En 2014, M. Xi a fait part de ses espoirs de liens solides avec l’Union européenne en devenant le premier président chinois à se rendre à Bruxelles pour leur sommet annuel. “La Chine est prête à travailler avec l’UE pour laisser le soleil de la paix chasser l’ombre de la guerre”, a déclaré M. Xi cette année-là dans un discours au Collège d’Europe.

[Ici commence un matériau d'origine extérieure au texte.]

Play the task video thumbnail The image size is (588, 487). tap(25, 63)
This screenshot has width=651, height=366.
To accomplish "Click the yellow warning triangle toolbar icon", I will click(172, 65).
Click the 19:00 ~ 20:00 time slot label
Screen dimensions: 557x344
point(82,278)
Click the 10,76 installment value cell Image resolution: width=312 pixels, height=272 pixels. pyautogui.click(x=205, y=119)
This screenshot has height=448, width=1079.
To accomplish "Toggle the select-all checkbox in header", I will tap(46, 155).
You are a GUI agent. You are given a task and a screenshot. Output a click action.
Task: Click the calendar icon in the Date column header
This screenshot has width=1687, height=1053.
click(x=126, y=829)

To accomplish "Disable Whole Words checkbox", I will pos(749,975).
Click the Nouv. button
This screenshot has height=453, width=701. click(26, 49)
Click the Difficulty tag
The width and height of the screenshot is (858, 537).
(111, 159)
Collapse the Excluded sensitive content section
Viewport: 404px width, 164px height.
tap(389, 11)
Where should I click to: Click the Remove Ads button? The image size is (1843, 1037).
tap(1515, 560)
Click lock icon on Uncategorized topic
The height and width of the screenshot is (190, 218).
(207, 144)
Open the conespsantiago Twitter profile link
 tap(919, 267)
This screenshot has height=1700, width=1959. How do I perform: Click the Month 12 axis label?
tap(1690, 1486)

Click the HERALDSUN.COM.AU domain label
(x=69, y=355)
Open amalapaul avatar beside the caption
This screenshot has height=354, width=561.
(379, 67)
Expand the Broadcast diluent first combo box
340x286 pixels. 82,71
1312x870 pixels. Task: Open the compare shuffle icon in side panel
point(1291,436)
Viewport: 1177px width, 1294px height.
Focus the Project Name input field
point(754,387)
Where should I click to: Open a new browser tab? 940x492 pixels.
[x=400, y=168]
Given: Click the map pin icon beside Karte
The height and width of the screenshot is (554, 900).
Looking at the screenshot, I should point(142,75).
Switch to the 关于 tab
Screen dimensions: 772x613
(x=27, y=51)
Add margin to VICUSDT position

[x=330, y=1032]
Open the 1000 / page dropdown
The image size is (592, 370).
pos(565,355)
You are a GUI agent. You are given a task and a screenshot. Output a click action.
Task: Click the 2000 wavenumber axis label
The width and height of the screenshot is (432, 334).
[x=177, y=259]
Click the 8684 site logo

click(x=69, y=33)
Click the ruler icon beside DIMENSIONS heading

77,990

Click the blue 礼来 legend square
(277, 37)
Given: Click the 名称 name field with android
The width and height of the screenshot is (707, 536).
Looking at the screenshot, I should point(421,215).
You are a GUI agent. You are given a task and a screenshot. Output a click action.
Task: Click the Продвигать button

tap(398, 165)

Mais lors de son dernier sommet avec l’Union européenne, M. Xi a évité d’utiliser le mot “guerre”. Il a qualifié l’invasion russe de “crise” ou de “situation”, ont déclaré deux des responsables européens informés des pourparlers. M. Xi a fait valoir que les sanctions contre la Russie – par implication, et non l’invasion elle-même – étaient en grande partie responsables de la hausse des prix de l’énergie et des denrées alimentaires dans le monde, ont-ils déclaré.

“La crise ukrainienne doit être correctement gérée, mais nous ne devons pas recourir à des remèdes imprudents en désespoir de cause”, a déclaré M. Xi, selon le résumé officiel des pourparlers de la Chine. “Le monde ne peut pas être lié par ce problème.”

Les dirigeants européens ne semblaient pas impressionnés. Il n’y a pas eu de déclarations conjointes ni d’annonces d’investissement encourageantes pour ce sommet.

“Le dialogue était tout sauf un dialogue”, a déclaré M. Borrell, chef de la politique étrangère de l’UE, dans un discours prononcé après le sommet. “Nous ne pouvions pas beaucoup parler de l’Ukraine, mais nous n’étions d’accord sur rien d’autre.”

Claire Fu et Liu Yi ont contribué au reportage.